O técnico em manutenção de bombas detido em um posto de combustíveis na Zona Norte de Londrina, na noite de anteontem, confessou que havia sido contratado para adulterar os marcadores de quantidade de combustível vendido no estabelecimento. A informação é da Polícia Civil, que tomou o depoimento do técnico e o liberou em seguida. Vagner do Nascimento, 29 anos, declarou que receberia R$ 300 por cada bomba adulterada, de acordo com o delegado-adjunto da 10 Subdivisão Policial (SDP), Márcio Vinicius Amaro. A operação é ilegal, já que o dispositivo que registra o número de litros vendidos só pode ser movimentado sob supervisão da Receita.
O flagrante partiu de uma denúncia anônima feita à Receita Estadual. Um fiscal e um auditor do órgão flagraram Nascimento no momento em que mexia em uma das bombas. Ele foi preso e, na delegacia, foi lavrado um termo circunstanciado (Tecip).

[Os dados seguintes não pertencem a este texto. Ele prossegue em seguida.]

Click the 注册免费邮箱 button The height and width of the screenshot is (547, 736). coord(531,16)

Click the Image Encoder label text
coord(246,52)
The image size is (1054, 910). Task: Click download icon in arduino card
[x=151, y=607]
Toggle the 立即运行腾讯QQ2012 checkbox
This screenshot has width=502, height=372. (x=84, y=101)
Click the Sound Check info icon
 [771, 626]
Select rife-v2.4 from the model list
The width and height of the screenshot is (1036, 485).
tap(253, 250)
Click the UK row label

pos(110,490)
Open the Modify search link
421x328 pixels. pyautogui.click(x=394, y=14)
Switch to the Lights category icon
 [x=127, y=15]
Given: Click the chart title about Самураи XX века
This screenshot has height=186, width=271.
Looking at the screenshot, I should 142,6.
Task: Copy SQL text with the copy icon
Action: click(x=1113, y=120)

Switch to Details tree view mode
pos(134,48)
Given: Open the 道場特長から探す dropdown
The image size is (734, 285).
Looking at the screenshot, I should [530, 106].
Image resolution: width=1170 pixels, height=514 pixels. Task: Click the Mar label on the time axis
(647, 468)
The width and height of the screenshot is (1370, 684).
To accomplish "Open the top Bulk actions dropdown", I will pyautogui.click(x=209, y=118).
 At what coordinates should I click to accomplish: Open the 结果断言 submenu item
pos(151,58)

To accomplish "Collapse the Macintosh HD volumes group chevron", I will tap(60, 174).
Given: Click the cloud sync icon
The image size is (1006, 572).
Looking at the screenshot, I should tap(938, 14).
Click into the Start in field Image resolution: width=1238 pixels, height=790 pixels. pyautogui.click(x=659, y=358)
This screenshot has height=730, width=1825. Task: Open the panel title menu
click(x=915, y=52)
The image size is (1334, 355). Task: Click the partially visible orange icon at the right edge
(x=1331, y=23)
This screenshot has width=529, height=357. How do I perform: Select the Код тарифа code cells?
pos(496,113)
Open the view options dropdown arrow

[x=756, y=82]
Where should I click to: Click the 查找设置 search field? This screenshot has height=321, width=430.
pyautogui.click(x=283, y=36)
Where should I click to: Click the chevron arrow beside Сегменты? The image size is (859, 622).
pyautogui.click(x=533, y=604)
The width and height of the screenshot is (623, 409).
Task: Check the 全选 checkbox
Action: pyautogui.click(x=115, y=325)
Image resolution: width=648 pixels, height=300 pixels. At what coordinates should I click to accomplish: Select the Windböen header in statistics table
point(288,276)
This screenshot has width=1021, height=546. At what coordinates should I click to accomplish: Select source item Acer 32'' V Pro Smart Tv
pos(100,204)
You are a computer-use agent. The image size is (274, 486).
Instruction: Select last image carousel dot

De acordo com o delegado da Receita Estadual de Londrina, Newton Modesto, o proprietário do posto, cujo nome não foi informado, não havia sido encontrado até a tarde de ontem. Modesto disse que só será possível confirmar se houve ou não adulteração para fins de sonegação fiscal após a conclusão de análises técnicas. Enquanto isso, o posto continuará funcionando.